Pruning and Trusting Devo Pic

 

This coming Saturday is the first day of my favorite season: SPRING! And with the warmer temperatures we experienced last week, I am ready to say goodbye to winter and hello to warm sunshine, fresh air, and of course all those beautiful flowers that will be blooming soon! Last year as Josh and I prepared what was then his home to be ours after our marriage, we used this time to do some landscaping in our yard and plant lots of flowers. We planted some bulbs and saw a few daffodils and tulips pop up in late March. We went to an Amish market and bought hydrangea’s, cat’s pajamas, lupine, petunias, foxglove, and hosta, just to name a few! As the season progressed, we bought more plants, and our garden grew, as did my knowledge of how to care for plants. One of the things that I thought was most counterintuitive was the concept of “cutting things back”. Several times during the summer, Josh insisted that we cut some plants back by chopping off the leafy or budding growth to stimulate further growth… This didn’t make sense to me. Why would I cut back my beautiful flowers? Or the herbs that were growing in our kitchen garden? How was that going to make them grow more? Wouldn’t that just hurt them?

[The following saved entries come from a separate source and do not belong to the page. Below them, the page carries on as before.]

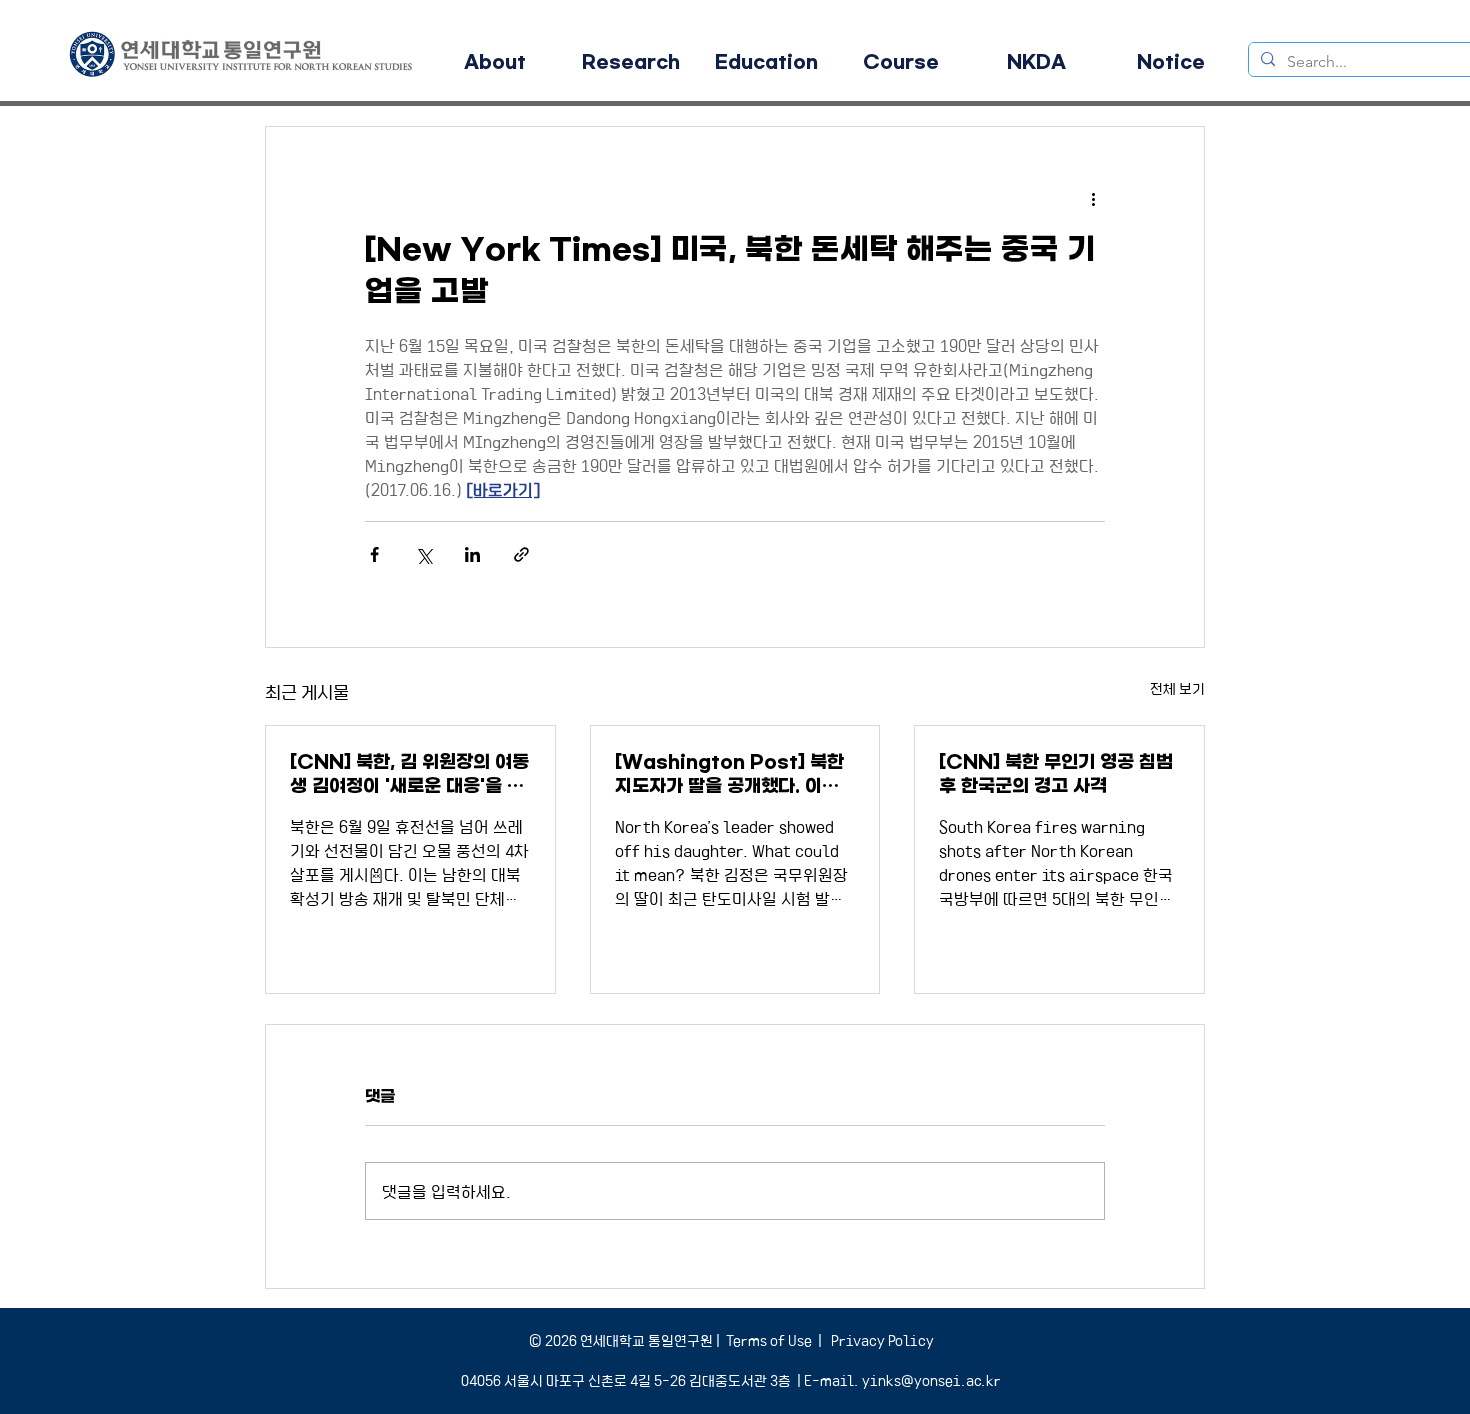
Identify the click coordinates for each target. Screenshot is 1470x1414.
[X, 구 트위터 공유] (423, 554)
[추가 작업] (1093, 199)
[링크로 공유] (521, 554)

Josh explained it to me by saying this: it’s important to cut things back to ensure that the plant is able to focus more on the roots and bearing flowers and fruit. Most of you who know a thing or two about gardening probably already know this, but I thought it was an interesting concept. What was more interesting were the results I saw when we did cut things back. Some of my favorite flowers are snapdragons and we had several planted in a barrel on our porch. They bloomed earlier on in the year and then started to look a little weary. Josh said that we needed to cut them back to give them a chance to bloom again. I was afraid that they would die and doubted whether we would see any more flowers that summer, but sure enough, a few weeks after being cut they bloomed again with even more brilliance and strength.

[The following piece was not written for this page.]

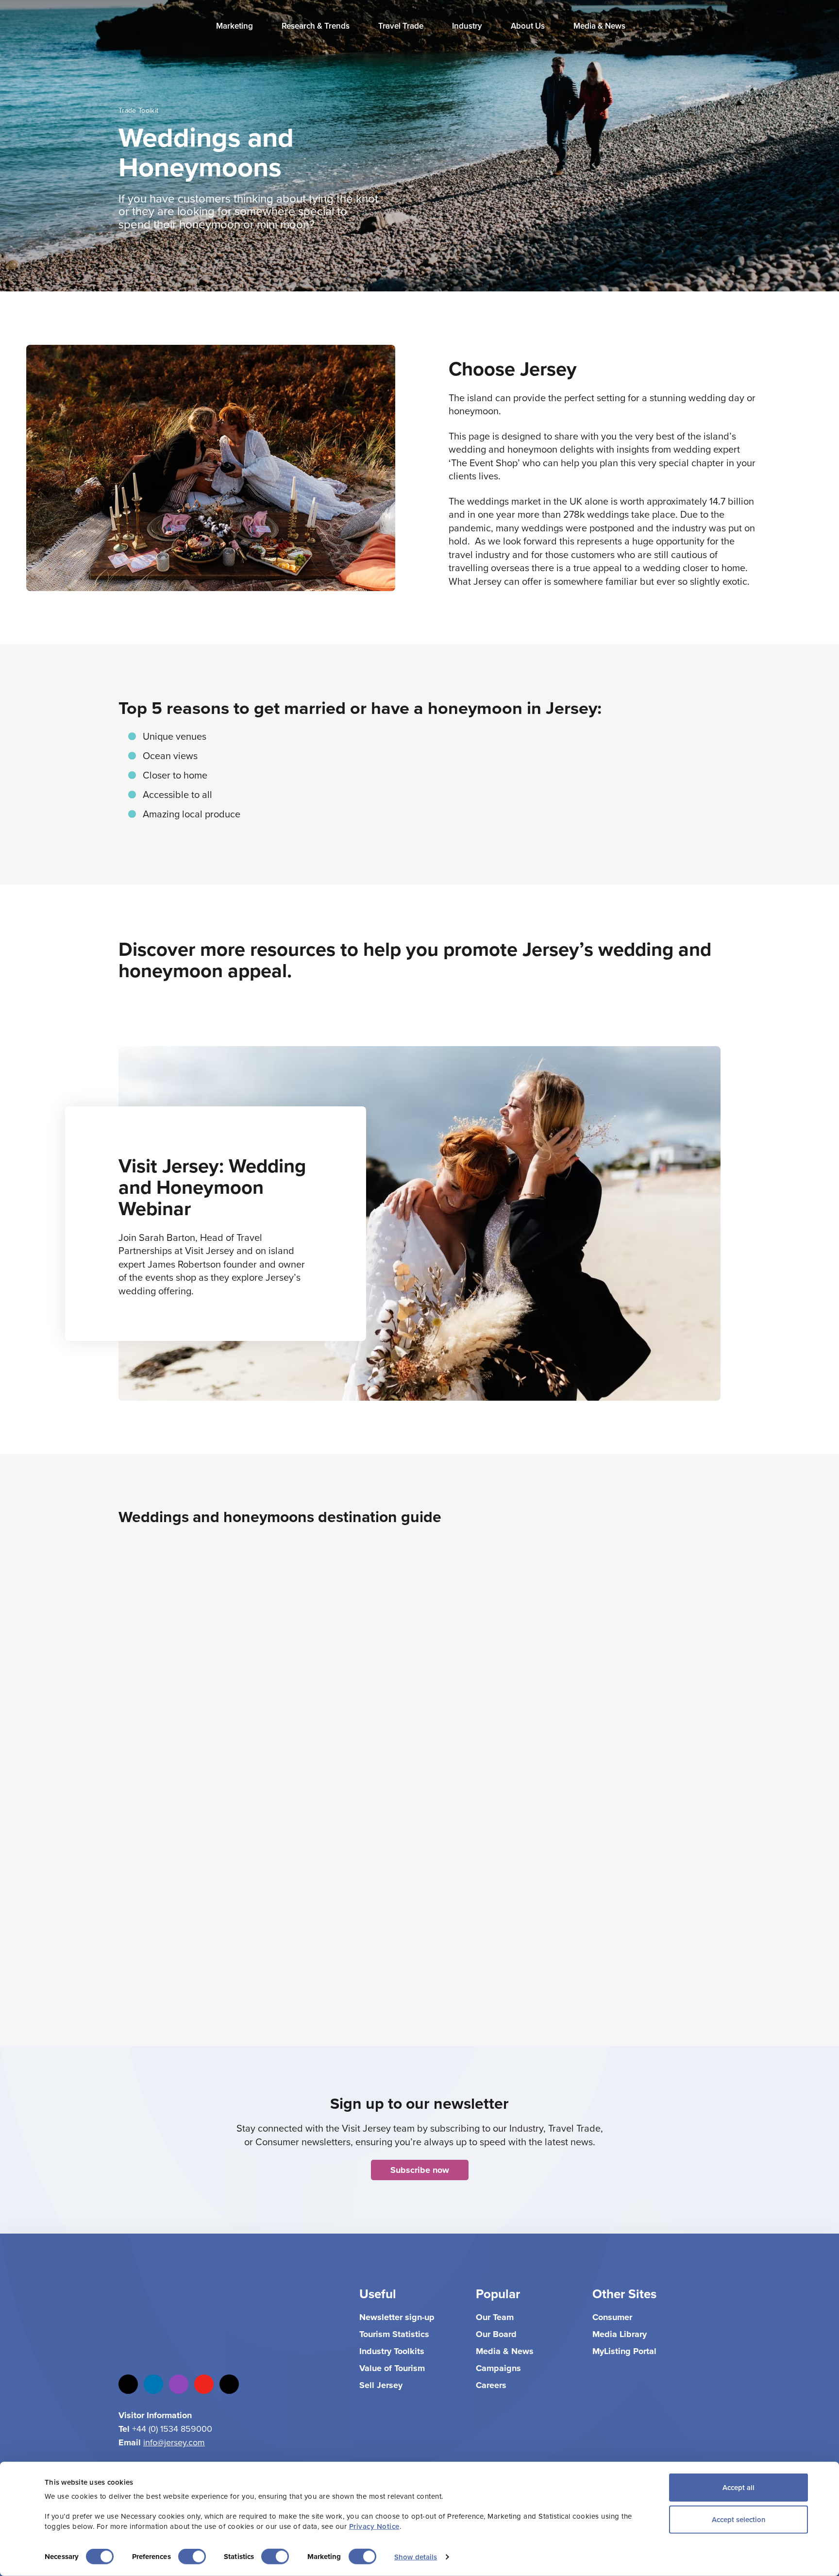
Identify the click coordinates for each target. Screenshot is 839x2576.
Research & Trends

Is it possible that sometimes, when God is pruning us, our reaction is similar to mine with the flowers in the garden? Do we refuse to let God in because we are afraid of what he might do? In Mark 11:18 after Jesus has driven the people who are selling and buying out of the temple, it says “And the chief priests and the scribes heard it and were seeking a way to destroy him, for they feared him, because all the crowd was astonished at his teaching.” (ESV) How often do we, like the priests and the scribes, seek to destroy the work that Jesus is doing in our lives because we are afraid of letting go of the things that hold our identity instead of entrusting our identity to Christ? Is it possible that, like me with the flowers in the garden, we are refusing to allow God to work in us because of doubt and unbelief?

Thankfully, the chapter does not end there. The next day in Mark 11:20-21, Jesus and the disciples walk past the fig tree that Jesus cursed the day before. Peter (in all of his relatability) says “Rabbi, look! The fig tree that you cursed has withered.” His reaction, similar to my surprise upon seeing the new blooms on our flowers, garners this response from Jesus: “Have faith in God. Truly, I say to you, whoever says to this mountain, ‘Be taken up and thrown into the sea,’ and does not doubt in his heart, but believes that what he says will come to pass, it will be done for him.” (22-23, ESV). Jesus does not scold Peter for his lack of faith or unbelief; He gently reminds him that he has no reason to doubt and every reason to trust because God is faithful to those who believe in Him.

Trusting God and believing His promises is not always easy, especially when it feels like He is “cutting back” pieces of our life. But when we remember the character and nature of Jesus, we find comfort in the fact that He does not hold this against us. Instead, He invites us into a loving and trusting relationship with our Heavenly Father so that we may experience the growth and fruit that can only come from being carefully pruned by one who loves and cares. The next time you are struggling with something my friends, take heart that the Lord is with you. He is not using this struggle to hurt you, but to call you to something greater than you thought possible. Like our snapdragons, you too will bloom more brilliantly when you trust that God is preparing you for a holy purpose and let your identity rest in Him.